Parenting — even under normal circumstances — comes with challenges, but during the COVID-19 pandemic, parents have faced unprecedented challenges raising their families. Heightened concerns about their family’s health, navigating remote learning and remaining socially distant from loved ones and friends are just a few of the challenges parents have faced over the last 11 months. Recent research has shown that the pandemic has been particularly stressful for American parents, who reported feeling significantly higher levels of stress than adults without children. However, parental support may have a protective effect on parental stress during the pandemic.
In this month’s Voices of Child Health in Chicago report, we focus on parents’ sources of support and parenting challenges, such as balancing work and family life, during the course of the pandemic. To explore these issues, we surveyed 1,642 Chicago parents from all 77 community areas in the city through our Parent Panel Survey from May–July 2020.
To better understand sources of parenting support, we asked Chicago parents “How supported as a parent do you feel by the following people?” Parents were most likely to say they felt “very supported” by their child’s health care provider (70%); followed by their child’s grandparents (69%); their child’s other parent (66%); their child’s babysitter, daycare provider or teacher (56%); other relatives (56%); their own friends (56%); spiritual leaders (40%) and people on social media platforms (17%) (Figure 1).
When we explored sources of parenting support individually for moms and dads, the same sources emerged as the top sources of support, but in a different order.
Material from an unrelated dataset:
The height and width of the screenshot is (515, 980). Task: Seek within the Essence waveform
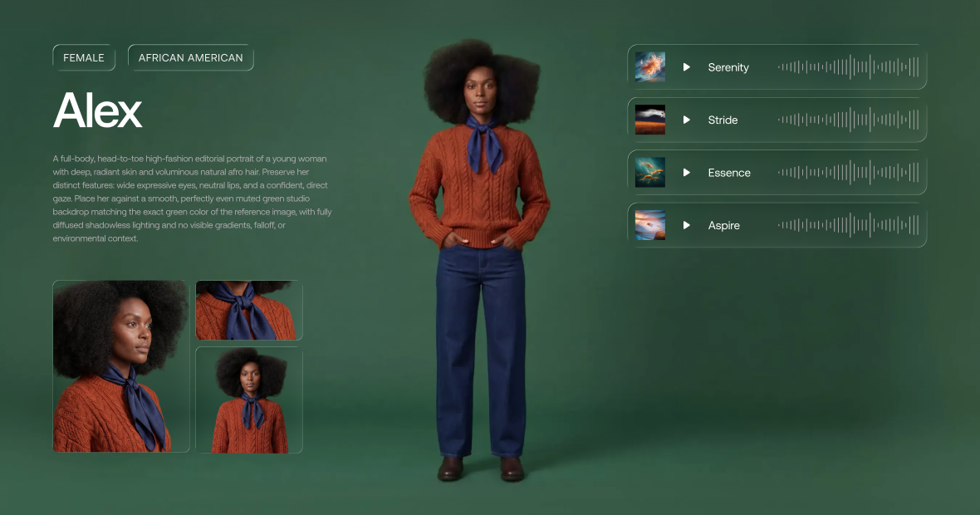click(x=848, y=173)
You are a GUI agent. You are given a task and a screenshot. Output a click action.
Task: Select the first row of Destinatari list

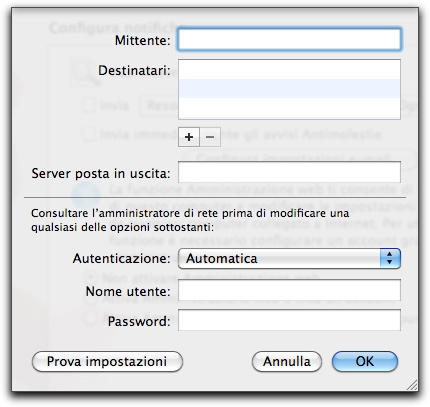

Among moms, the top three sources of parenting support were: their child’s health care provider (71%), their child’s grandparents (67%) and their child’s other parent (62%). Whereas for dads, their child’s other parent was the top source of parenting support (74%), followed by their child’s grandparents (73%) and their child’s health care provider (69%).
We also asked parents “How comfortable do you feel asking for parenting support from the following people?” Parents’ comfort asking for support largely aligned with who they felt most supported by. For instance, parents were most likely to say they felt “very comfortable” asking for support from their child’s other parent (70%), their child’s grandparents (68%) and their child’s healthcare provider (67%). Parents felt somewhat less comfortable asking for support from other relatives (52%); their friends (49%); their child’s babysitter, daycare provider or teacher (46%); spiritual leaders (36%) and people on social media platforms
(17%). When we looked at how this differed by parent gender, we found that moms and dads felt most comfortable asking for parenting support from the same people, but in a different order. Moms felt most comfortable asking for support from their child’s healthcare provider (67%), their child’s other parent (66%) and their child’s grandparents (65%). Dads felt most comfortable asking for support from their child’s other parent (75%), their child’s grandparents (72%) and their child’s healthcare provider (66%).
Other research suggests that during the COVID-19 pandemic, the majority of parents in the United States report that they have lost emotional support during the pandemic. This research also showed that parents were significantly less likely to receive emotional support from friends and slightly more likely to receive emotional support from their child’s grandparents compared with before the pandemic.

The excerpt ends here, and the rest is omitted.